--- Exercise ---
The copy must run from the line containing "Where should I" through the final line of the records, both included, exactly as written. It should contain no pictures.

[Saved data entries]
....
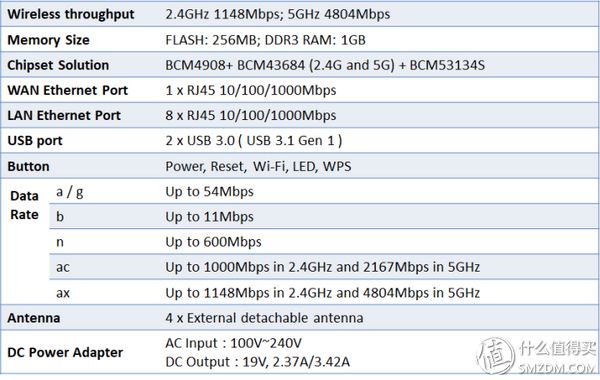Click the Power, Reset, Wi-Fi, LED, WPS text
This screenshot has height=380, width=600.
(258, 166)
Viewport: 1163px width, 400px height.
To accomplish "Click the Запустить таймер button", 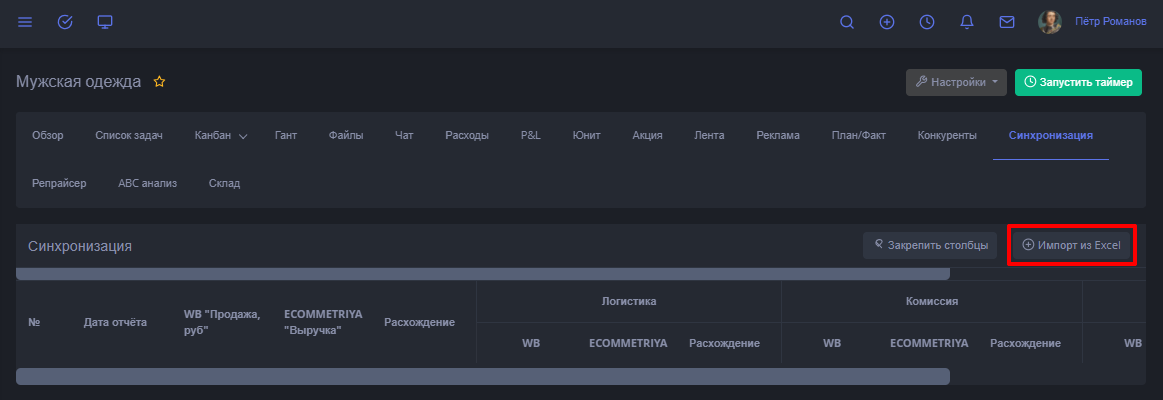I will [1078, 83].
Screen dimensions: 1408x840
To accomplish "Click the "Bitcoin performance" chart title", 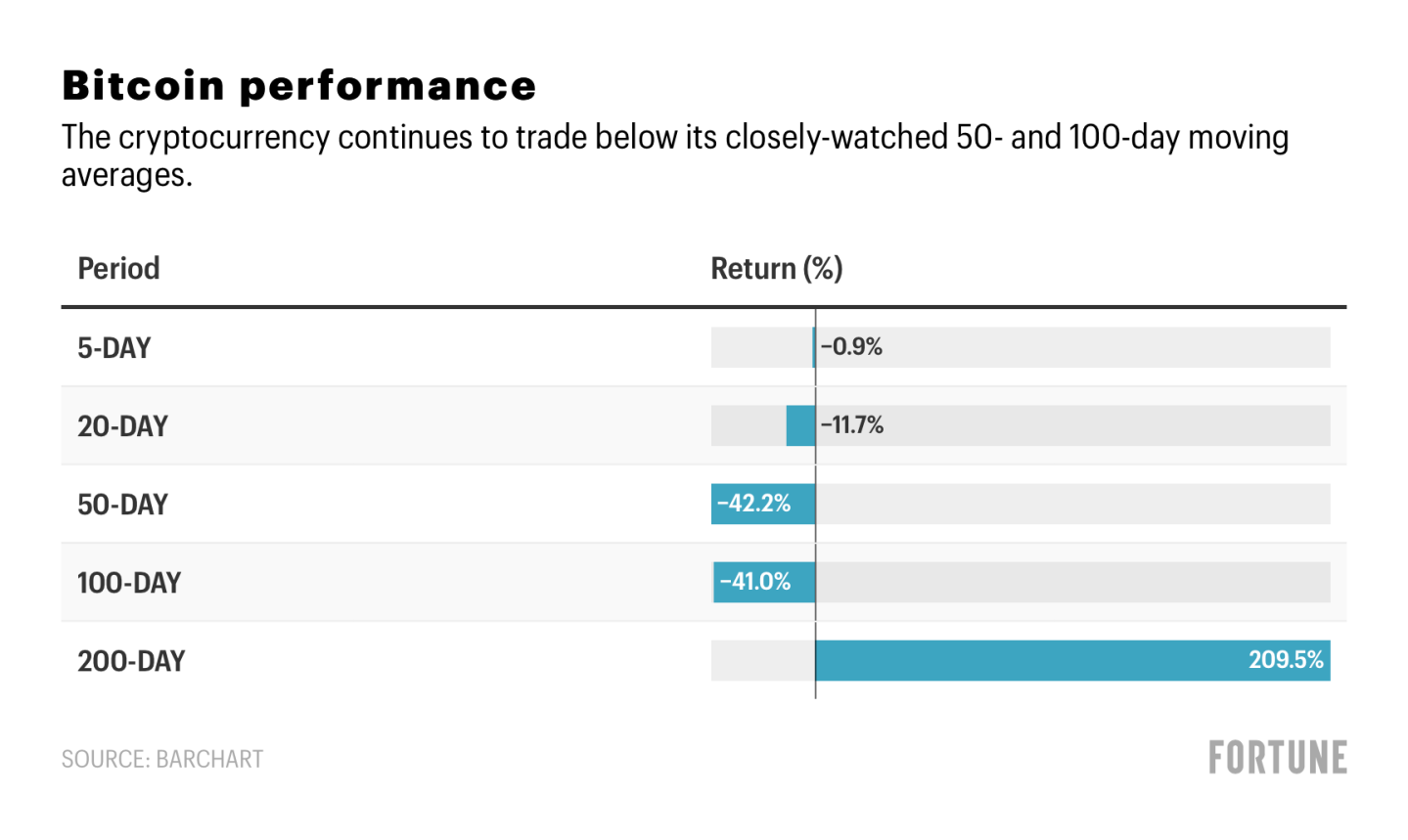I will [x=298, y=86].
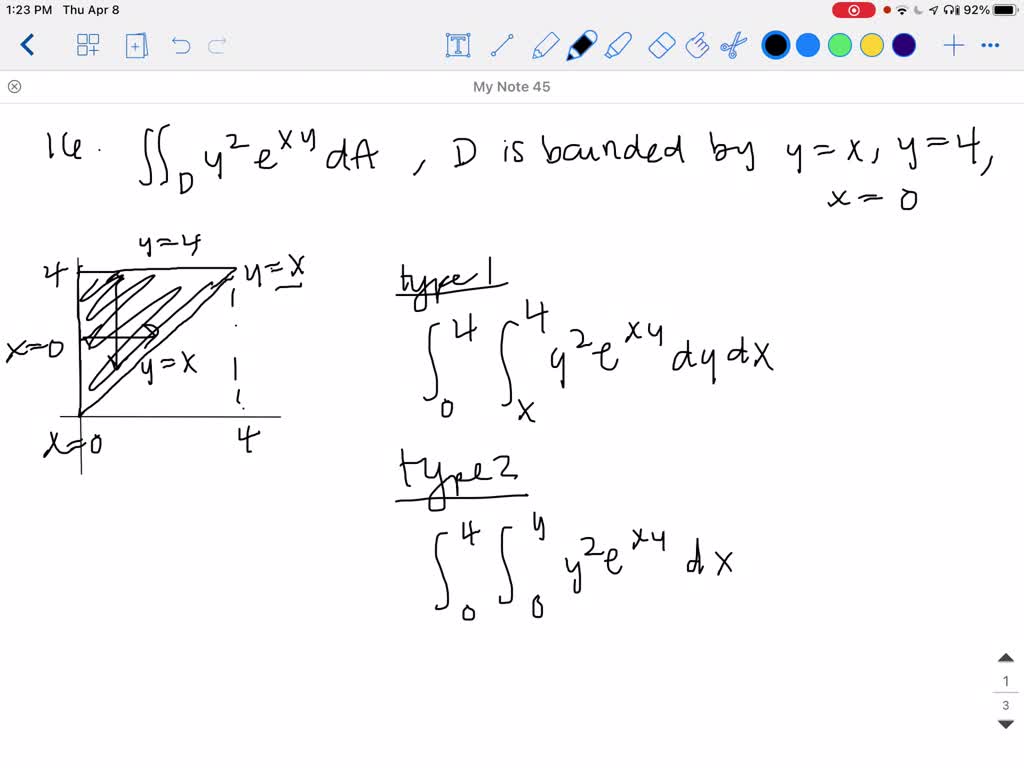Open the plus insert menu
Screen dimensions: 1024x768
click(x=953, y=45)
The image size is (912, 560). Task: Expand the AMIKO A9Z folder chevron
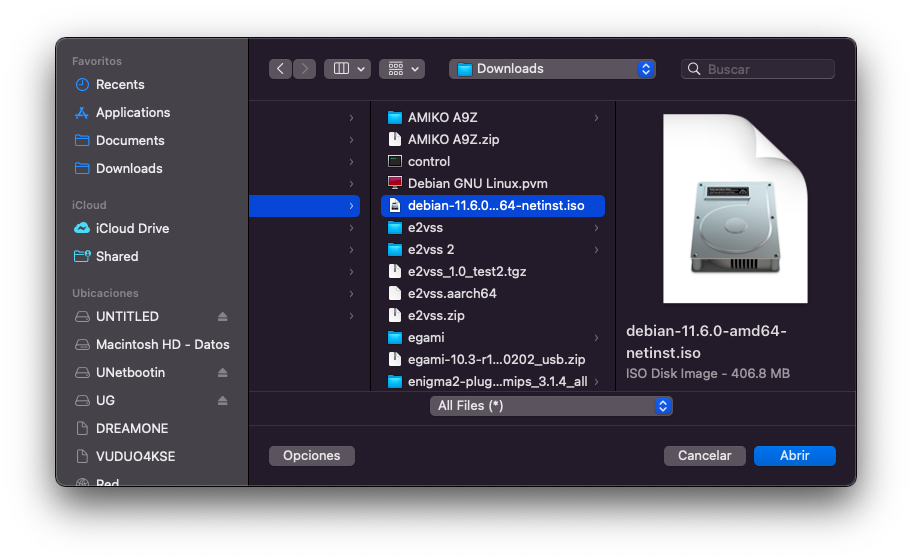click(x=596, y=118)
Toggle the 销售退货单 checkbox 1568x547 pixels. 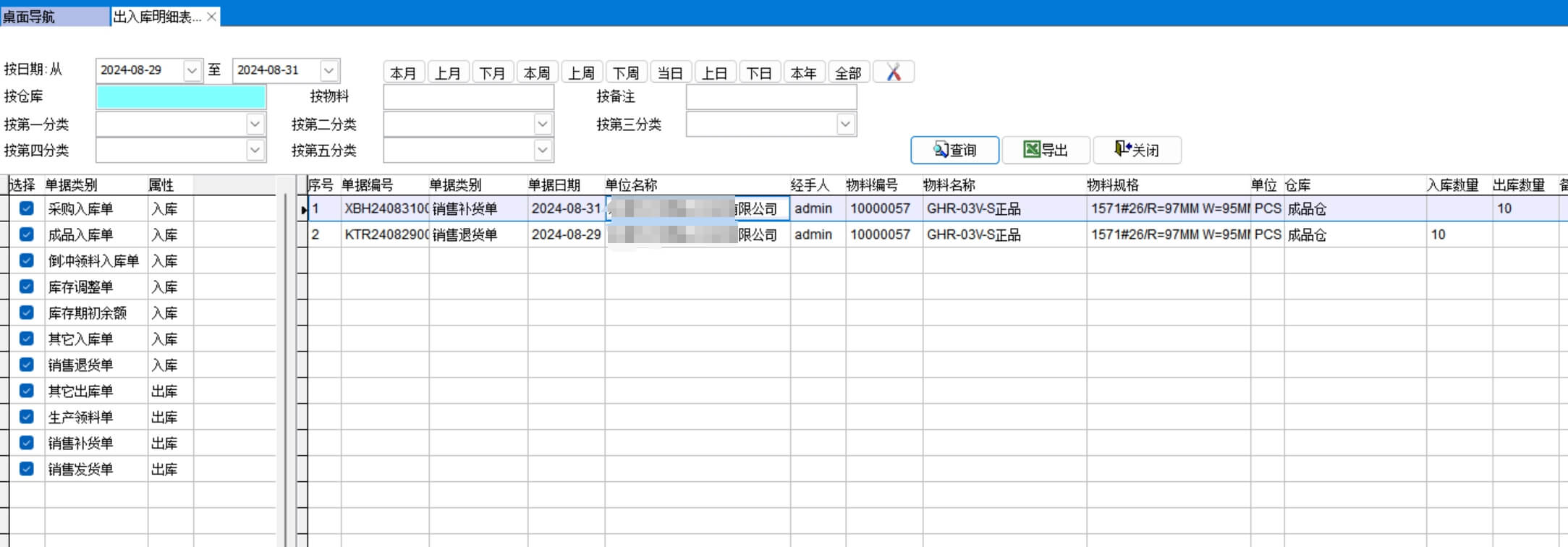[x=27, y=365]
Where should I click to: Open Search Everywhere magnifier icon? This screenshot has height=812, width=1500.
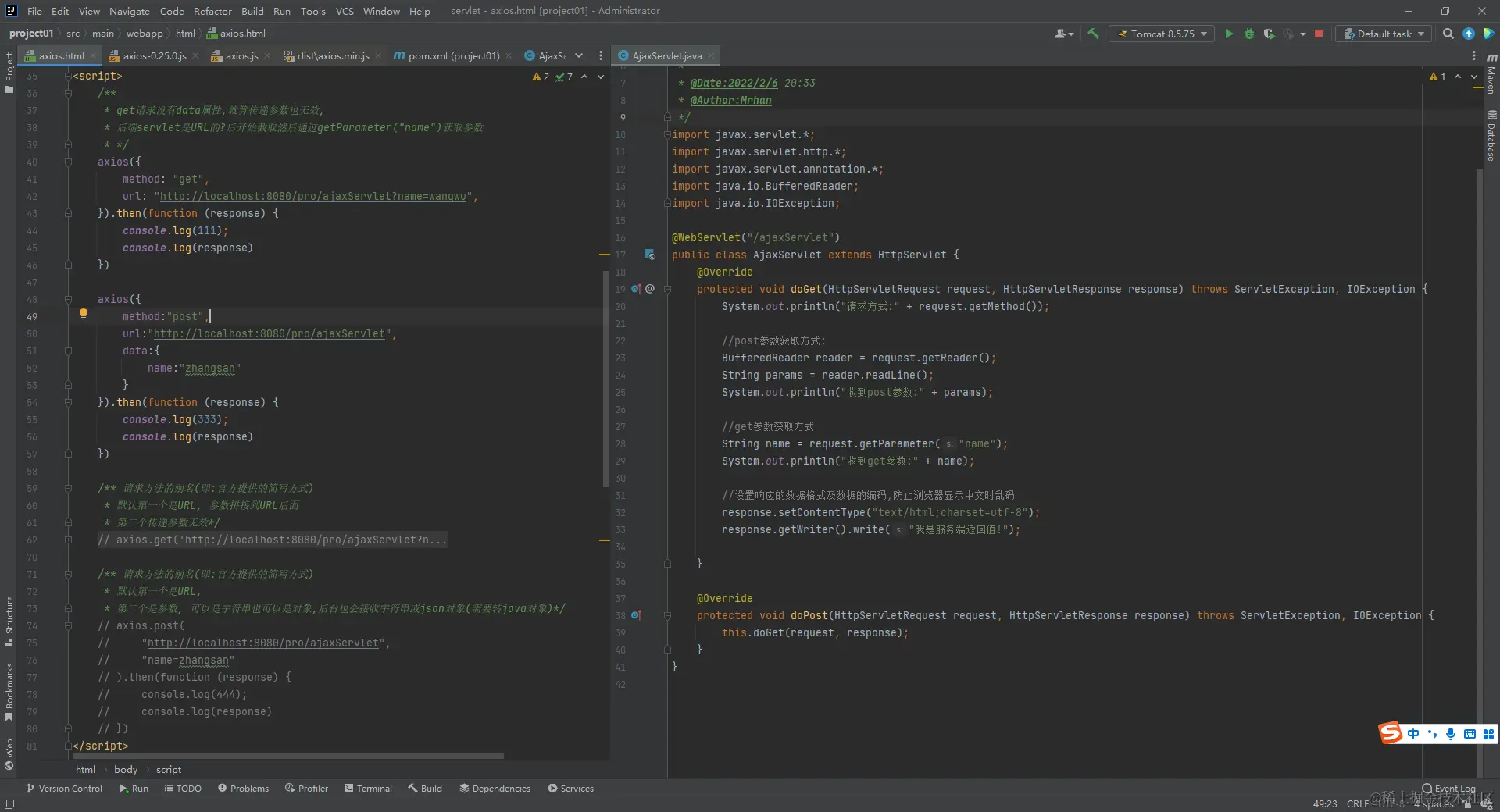click(1448, 34)
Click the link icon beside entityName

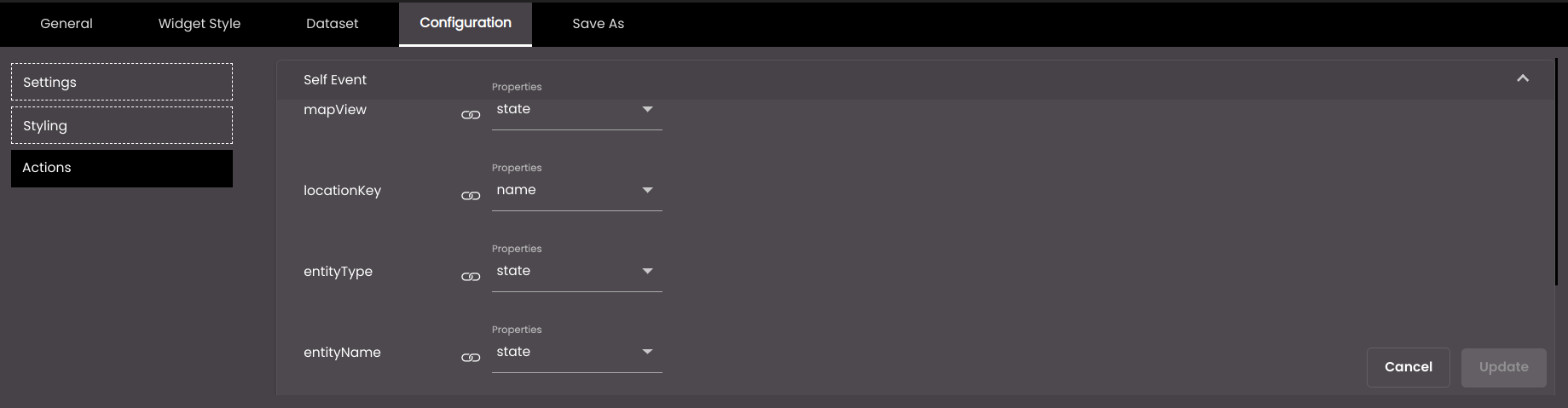(471, 358)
....
--- Result for this exercise ---
Where should I click to: Open Search Everywhere magnifier icon? This screenshot has height=812, width=1500.
click(1448, 34)
Click the link icon beside entityName

(471, 358)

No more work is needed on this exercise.